## Work task:
Exact copy, no pictures: reproduce the lines from the one that holds "812x522 pixels. At" through the end of the entries.

## Information given:
§ §

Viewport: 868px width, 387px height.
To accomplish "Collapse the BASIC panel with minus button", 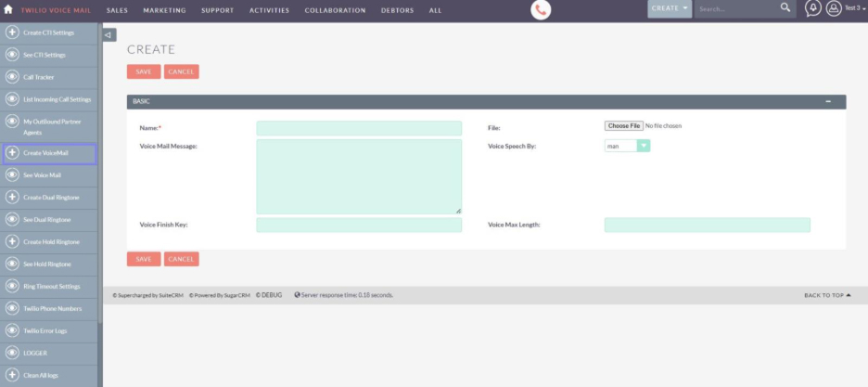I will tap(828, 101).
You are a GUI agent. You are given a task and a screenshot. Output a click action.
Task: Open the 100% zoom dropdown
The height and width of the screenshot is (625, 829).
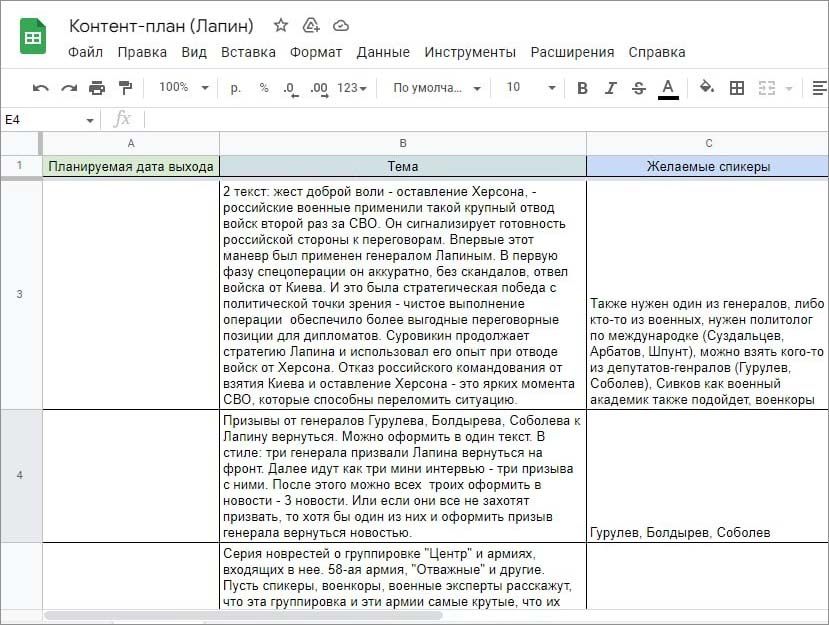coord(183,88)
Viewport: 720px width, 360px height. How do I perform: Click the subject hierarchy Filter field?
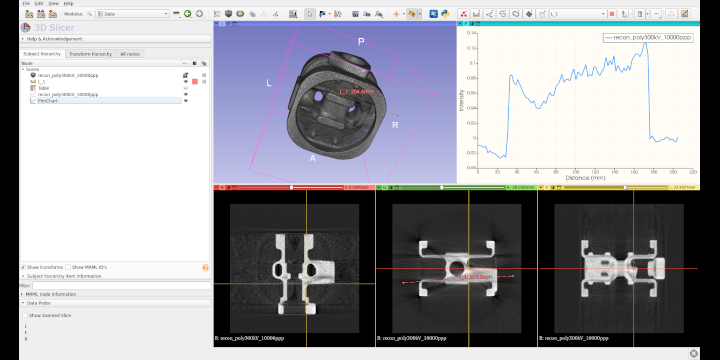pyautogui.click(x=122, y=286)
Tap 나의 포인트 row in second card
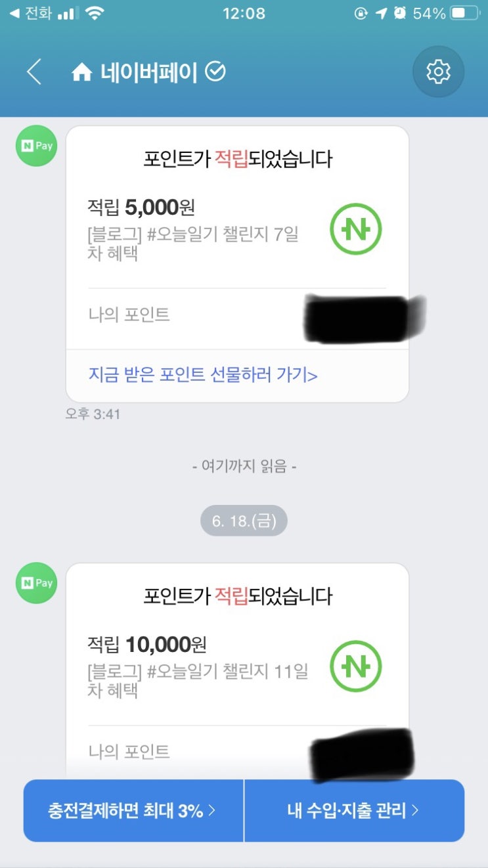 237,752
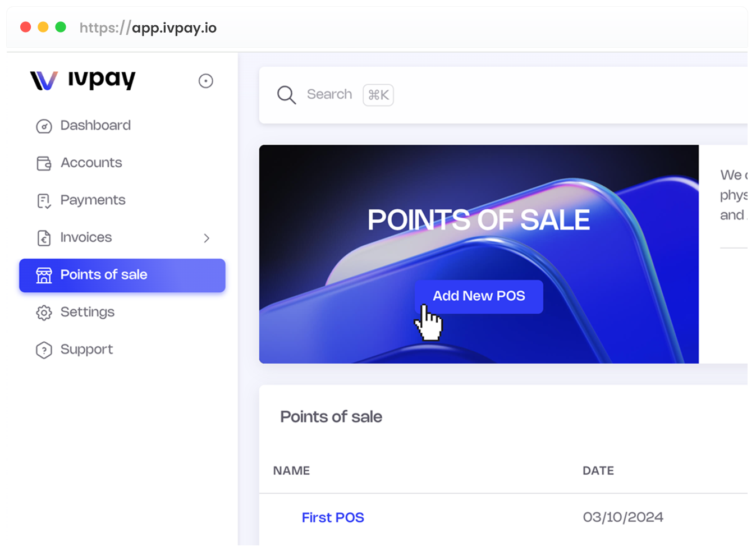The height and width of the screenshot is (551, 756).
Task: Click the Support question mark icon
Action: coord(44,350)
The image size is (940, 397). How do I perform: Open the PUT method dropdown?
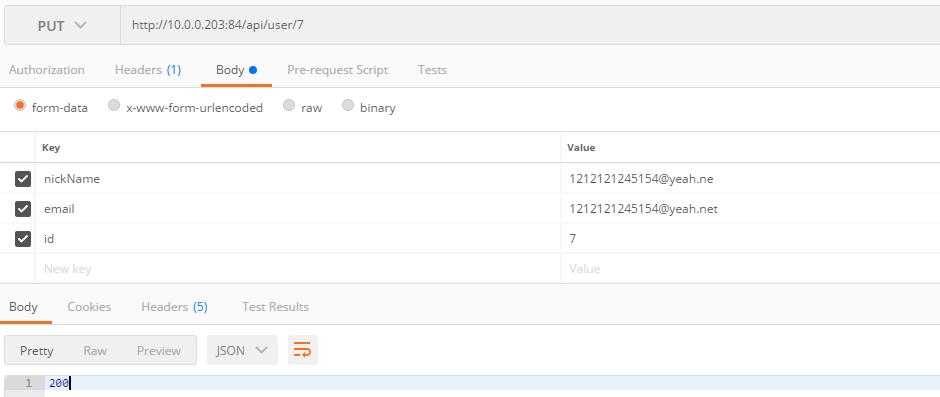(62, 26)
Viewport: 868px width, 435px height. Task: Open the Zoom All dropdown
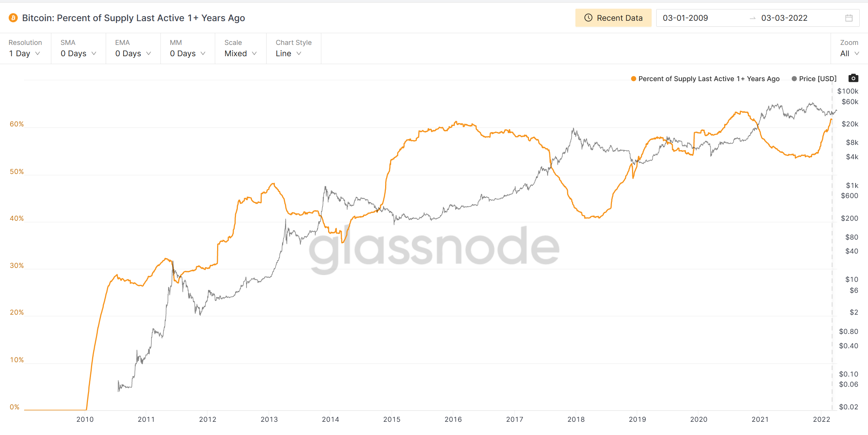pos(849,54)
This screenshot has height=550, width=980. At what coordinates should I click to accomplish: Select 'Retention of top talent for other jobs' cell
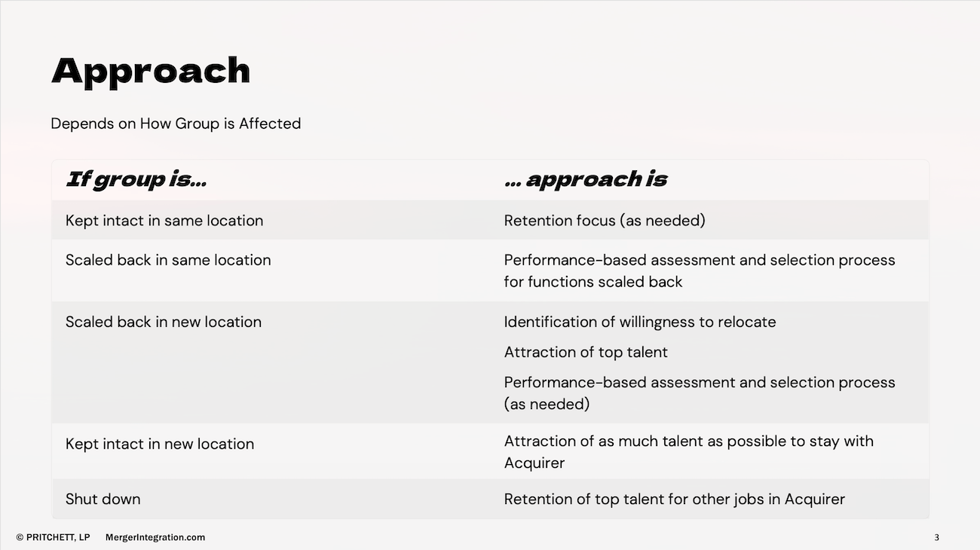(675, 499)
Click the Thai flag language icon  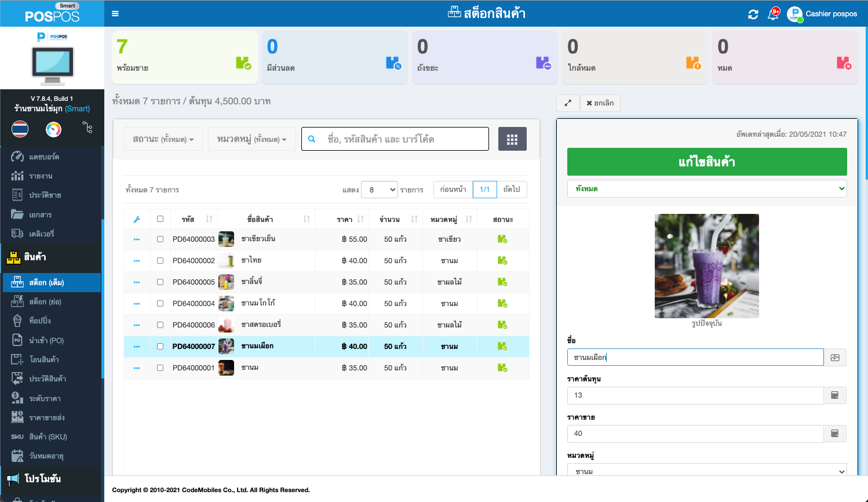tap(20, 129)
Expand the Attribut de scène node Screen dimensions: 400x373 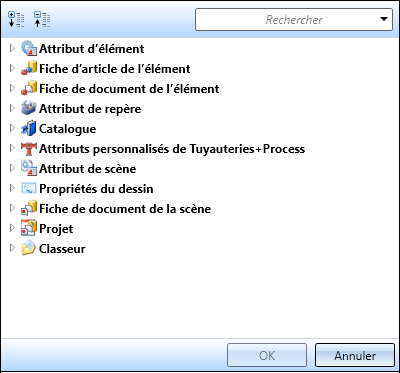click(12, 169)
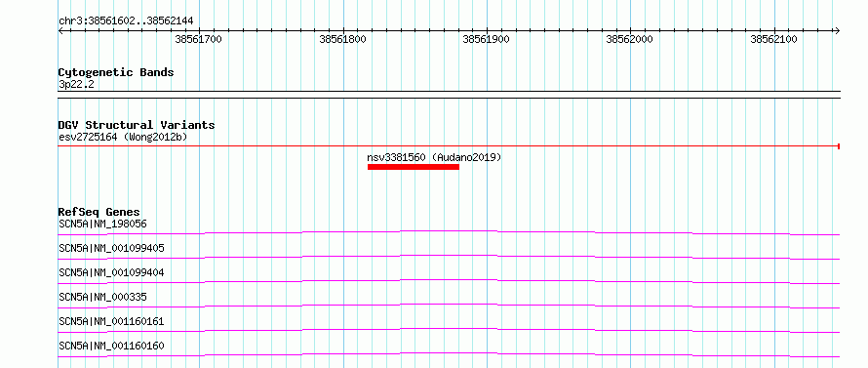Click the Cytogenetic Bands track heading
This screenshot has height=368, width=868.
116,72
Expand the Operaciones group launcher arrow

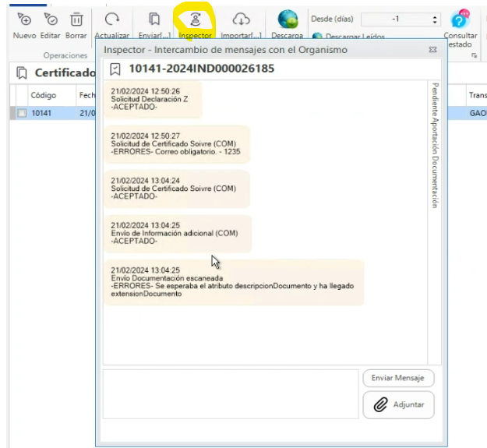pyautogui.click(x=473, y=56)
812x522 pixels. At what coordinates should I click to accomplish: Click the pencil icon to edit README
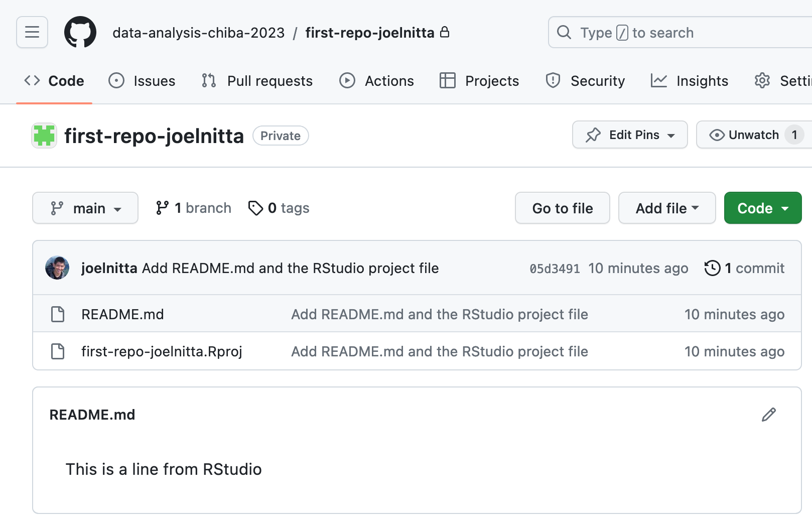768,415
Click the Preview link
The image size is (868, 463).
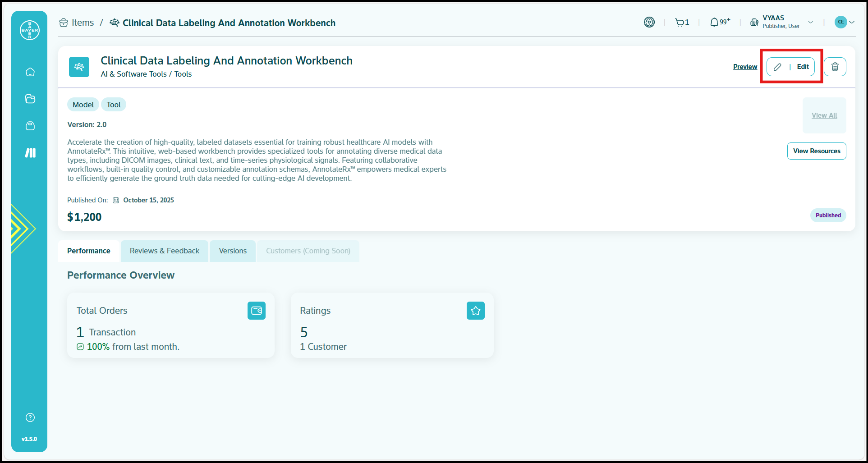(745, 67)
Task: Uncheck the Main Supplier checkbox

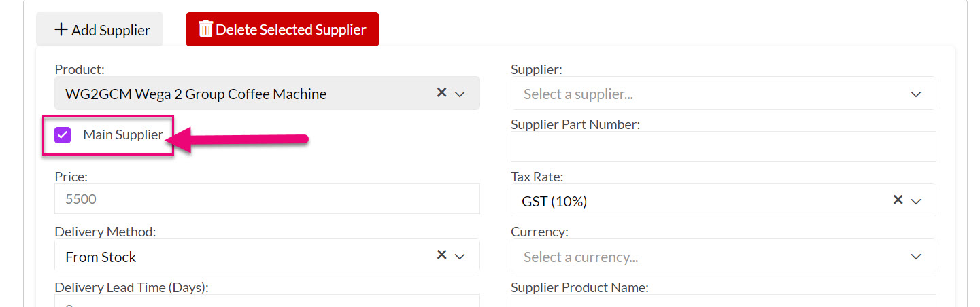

§ §

## Exercise answer:
812x522 pixels. At what coordinates should I click to accomplish: Click the pencil icon to edit README
768,415
Click the Preview link
The image size is (868, 463).
(745, 67)
Task: Uncheck the Main Supplier checkbox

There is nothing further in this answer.